Nearley Tokenizers vs Rules

469 Views Asked by At

I'm pretty new to nearly.js, and I would like to know what tokenizers/lexers do compared to rules, according to the website:

By default, nearley splits the input into a stream of characters. This is called scannerless parsing. A tokenizer splits the input into a stream of larger units called tokens. This happens in a separate stage before parsing. For example, a tokenizer might convert 512 + 10 into ["512", "+", "10"]: notice how it removed the whitespace, and combined multi-digit numbers into a single number.
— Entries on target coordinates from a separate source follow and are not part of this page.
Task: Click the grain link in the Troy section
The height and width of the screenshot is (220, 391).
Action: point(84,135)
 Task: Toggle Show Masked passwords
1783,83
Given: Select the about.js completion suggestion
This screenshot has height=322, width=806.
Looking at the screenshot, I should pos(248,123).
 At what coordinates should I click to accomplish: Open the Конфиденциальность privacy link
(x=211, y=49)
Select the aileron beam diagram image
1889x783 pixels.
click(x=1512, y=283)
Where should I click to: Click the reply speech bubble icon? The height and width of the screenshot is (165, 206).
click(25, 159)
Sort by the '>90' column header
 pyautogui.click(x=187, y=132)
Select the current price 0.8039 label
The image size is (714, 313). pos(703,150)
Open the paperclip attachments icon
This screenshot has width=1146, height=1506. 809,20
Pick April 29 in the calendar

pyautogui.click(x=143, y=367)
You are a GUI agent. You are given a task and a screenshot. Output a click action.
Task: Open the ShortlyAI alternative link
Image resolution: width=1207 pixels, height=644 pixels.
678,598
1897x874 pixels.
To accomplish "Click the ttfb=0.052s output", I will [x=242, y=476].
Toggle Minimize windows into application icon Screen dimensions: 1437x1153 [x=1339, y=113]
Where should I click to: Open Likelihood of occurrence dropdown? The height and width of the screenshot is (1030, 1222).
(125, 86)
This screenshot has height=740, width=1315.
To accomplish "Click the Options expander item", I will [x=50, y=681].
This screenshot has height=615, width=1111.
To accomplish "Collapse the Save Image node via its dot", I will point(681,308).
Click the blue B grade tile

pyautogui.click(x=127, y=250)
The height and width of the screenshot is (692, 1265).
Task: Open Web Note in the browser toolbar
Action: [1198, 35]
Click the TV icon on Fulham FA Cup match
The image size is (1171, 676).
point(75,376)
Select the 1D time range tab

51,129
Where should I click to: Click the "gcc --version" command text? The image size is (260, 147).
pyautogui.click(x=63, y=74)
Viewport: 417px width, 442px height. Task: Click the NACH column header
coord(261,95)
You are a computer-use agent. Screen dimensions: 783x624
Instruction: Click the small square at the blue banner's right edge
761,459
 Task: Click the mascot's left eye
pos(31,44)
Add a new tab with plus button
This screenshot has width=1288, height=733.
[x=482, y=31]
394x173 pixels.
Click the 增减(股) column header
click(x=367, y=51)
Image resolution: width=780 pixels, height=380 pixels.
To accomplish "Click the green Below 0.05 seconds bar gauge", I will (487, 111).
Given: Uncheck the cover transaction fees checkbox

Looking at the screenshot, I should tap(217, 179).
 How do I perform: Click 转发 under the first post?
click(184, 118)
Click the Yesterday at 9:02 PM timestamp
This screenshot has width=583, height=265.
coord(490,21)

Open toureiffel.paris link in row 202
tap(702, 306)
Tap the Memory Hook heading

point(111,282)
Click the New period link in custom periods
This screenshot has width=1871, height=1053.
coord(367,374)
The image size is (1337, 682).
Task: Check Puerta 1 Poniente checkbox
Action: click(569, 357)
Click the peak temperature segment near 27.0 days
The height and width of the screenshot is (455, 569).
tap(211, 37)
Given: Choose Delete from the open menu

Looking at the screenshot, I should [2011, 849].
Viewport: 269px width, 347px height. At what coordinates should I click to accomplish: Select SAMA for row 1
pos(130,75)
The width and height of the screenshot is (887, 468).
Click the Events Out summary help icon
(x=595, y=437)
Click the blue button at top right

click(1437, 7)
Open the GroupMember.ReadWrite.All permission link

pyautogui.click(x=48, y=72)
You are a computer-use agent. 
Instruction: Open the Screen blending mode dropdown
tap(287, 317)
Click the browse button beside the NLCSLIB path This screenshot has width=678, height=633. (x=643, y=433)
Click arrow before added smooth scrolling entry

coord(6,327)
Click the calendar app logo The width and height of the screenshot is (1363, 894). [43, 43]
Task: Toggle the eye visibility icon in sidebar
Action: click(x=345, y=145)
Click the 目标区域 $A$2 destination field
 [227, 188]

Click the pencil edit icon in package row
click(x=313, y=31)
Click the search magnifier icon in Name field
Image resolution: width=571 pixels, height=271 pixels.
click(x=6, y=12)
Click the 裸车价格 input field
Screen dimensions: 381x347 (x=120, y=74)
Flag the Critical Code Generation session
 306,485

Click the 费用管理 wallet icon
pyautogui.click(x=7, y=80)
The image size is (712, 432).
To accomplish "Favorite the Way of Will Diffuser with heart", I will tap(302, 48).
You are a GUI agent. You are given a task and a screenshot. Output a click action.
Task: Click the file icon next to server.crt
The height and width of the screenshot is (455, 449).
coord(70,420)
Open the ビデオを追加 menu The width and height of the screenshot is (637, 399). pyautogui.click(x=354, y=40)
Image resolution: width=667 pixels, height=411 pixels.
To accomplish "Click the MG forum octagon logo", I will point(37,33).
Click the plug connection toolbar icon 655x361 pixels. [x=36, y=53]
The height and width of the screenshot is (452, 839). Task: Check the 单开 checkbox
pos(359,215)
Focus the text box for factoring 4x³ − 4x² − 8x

Wouldn't that be the same as:

Math -> Number _ "+" _ Number
Number -> [0-9]:+

I don't see what the purpose of lexers are. I see that rules are always useable in this case and there is no need for lexers.

1

There are 1 best solutions below

0
On

After fiddling around with them, I found out the use of tokenizers, say we had the following:

Keyword -> "if"|"else"
Identifier -> [a-zA-Z_]+

This won't work, if we try compiling this, we get ambiguous grammar, "if" will be matched as both a keyword and an Identifier, a tokenizer however:

{
"keyword": /if|else/
"identifier": /[a-zA-Z_]+/
}

Trying to compile this will not result in ambiguous grammar, because tokenizers are smart (at least the one shown in this example, which is Moo).